Hasta que vimos pasar a los pacos y todos nos quedamos
callados, escondiendo nuestros copetes ante sus miradas escrutadoras.
−Creo que deberíamos irnos a una de las plazas cercanas
–dijo el Marcelo, dirigiéndose a los demás−. Si nos quedamos acá, estos culia’os
nos van a meter en la yuta.
Todos coincidieron en que era una buena idea, sobre todo
si querían conservar la libertad para ver el ansiado partido que empezaría en
un par de horas más.
Así, en grupo, ingresamos por unas estrechas calles de
las cercanías y nos encontramos con una plaza pulcra y bien cuidada, con
abundante sombra de árboles de aspecto vetusto. Había una pareja de alumnos de
la Media corriéndose mano bajo uno de estos, pero nuestra presencia (y las
miradas lascivas de los vejetes pervertidos que iban con nosotros) hicieron que
tomaran sus cosas y se marcharan a otro lugar, lo cual fue toda una suerte para
ellos.
−Güachita rica –escuché que decía un tipo de la hinchada,
de barba frondosa y desliñada y trenzas que parecían acumular más grasa que una
freidora de papas. Y claro, la niña estaba más que bonita (era incluso más que
un cheque a fecha), pero él podría ser perfectamente su abuelo. Naturalmente no
dije anda al respecto y seguí dándole de baja al vino que continuaba circulando
por nuestras manos.
Para eso de las ocho de la noche, ya nos volvíamos a
levantar –más borrachos y colocados que nunca− para encaminar hacia el estadio.

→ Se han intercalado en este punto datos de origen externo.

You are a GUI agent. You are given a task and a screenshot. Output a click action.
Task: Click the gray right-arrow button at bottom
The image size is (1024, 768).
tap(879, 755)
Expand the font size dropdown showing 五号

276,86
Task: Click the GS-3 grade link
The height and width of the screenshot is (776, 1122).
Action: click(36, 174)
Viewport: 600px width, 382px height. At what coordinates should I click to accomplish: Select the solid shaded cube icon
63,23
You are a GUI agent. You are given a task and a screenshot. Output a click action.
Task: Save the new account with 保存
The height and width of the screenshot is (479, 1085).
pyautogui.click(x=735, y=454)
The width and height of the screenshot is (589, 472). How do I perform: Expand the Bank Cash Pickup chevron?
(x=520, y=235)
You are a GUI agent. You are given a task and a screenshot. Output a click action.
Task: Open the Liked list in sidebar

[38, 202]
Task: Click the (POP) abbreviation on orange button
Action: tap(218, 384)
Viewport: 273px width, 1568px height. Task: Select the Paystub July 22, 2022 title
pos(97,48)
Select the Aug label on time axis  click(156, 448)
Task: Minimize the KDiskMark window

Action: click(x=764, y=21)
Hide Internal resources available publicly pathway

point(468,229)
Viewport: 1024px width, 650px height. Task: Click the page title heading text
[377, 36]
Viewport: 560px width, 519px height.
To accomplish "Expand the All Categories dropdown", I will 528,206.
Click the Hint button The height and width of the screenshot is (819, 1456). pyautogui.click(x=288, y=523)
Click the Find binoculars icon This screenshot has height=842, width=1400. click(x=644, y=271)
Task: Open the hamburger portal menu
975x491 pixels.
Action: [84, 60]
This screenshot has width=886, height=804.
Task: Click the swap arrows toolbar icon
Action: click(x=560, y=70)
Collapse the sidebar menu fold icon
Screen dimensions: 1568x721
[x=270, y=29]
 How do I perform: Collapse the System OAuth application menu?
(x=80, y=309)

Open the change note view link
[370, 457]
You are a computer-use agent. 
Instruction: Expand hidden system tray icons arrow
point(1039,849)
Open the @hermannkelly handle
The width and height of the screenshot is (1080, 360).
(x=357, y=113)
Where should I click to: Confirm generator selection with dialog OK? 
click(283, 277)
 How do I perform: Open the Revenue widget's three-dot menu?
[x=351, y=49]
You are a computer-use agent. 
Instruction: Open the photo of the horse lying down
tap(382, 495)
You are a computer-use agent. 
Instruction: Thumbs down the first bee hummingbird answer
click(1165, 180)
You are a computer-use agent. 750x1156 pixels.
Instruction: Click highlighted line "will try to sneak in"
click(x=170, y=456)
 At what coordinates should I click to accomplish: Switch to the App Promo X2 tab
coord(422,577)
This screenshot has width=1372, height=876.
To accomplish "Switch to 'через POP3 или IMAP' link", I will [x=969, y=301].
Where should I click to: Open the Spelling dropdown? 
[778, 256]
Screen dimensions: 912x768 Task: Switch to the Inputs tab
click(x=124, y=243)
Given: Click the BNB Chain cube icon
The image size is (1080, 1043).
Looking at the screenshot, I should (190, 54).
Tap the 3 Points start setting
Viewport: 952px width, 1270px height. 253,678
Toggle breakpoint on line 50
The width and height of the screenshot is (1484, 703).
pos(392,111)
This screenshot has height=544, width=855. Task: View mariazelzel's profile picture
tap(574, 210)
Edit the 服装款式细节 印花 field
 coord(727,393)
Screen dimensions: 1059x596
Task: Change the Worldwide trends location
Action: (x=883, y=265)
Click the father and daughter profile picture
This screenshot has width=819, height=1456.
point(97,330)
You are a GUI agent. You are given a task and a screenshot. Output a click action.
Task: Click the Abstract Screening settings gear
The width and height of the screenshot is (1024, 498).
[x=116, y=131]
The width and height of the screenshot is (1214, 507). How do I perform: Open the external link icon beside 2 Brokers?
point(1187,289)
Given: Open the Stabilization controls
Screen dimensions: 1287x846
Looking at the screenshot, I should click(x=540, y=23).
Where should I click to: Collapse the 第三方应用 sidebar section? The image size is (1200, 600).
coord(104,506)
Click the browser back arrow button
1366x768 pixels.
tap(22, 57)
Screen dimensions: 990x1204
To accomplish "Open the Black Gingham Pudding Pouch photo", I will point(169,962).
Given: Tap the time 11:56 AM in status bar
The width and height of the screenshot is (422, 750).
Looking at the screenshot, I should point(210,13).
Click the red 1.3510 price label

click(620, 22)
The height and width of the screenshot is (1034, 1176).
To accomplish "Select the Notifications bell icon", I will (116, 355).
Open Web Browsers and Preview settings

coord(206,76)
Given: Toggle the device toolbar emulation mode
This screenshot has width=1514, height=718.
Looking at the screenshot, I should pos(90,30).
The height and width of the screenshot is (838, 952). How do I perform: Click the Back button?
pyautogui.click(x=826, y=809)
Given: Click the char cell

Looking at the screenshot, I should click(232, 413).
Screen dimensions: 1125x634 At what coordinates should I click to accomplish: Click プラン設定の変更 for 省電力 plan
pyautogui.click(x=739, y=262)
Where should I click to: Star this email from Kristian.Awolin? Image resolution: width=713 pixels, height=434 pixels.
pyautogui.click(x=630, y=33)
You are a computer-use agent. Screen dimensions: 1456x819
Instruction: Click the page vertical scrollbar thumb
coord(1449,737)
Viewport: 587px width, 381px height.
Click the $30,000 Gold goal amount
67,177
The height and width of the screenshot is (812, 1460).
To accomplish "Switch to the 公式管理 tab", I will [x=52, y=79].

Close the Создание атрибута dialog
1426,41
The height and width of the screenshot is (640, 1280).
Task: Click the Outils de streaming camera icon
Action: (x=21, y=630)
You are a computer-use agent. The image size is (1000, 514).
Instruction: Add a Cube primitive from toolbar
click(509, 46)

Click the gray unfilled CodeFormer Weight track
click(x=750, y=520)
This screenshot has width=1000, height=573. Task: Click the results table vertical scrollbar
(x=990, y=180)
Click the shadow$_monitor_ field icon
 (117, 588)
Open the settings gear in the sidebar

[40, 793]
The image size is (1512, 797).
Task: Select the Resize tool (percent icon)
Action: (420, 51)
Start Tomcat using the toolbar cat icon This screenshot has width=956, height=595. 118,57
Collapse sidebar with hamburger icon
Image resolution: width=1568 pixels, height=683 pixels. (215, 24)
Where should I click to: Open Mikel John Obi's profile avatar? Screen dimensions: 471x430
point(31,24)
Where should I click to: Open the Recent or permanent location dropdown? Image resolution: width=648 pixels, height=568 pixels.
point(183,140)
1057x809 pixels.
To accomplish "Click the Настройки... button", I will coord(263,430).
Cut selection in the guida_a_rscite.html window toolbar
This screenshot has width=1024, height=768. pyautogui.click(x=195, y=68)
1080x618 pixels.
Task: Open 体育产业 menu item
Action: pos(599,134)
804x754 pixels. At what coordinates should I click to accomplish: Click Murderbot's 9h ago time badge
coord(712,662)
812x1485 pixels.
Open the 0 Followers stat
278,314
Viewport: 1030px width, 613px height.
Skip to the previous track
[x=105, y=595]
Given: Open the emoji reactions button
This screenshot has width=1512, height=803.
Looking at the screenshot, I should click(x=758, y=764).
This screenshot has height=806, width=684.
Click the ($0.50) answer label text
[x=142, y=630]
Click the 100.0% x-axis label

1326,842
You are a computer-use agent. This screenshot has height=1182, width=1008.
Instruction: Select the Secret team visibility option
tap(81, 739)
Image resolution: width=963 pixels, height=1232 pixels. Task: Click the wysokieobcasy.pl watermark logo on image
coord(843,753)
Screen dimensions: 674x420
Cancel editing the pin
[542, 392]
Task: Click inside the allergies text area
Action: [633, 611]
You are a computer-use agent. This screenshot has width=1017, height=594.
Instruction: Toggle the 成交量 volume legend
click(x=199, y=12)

Fue una sorpresa (no muy buena, por cierto) encontrarnos con un montón de gente
esperando a que abrieran las puertas del recinto, ocupando nuestros puestos perdidos
por ser unos jaraneros de mierda. No obstante, otro hombre de aspecto muy
parecido al de la gente con la que andábamos soltó un improperio y nos hizo un
gesto con la mano, llamándonos a que fuéramos con ellos.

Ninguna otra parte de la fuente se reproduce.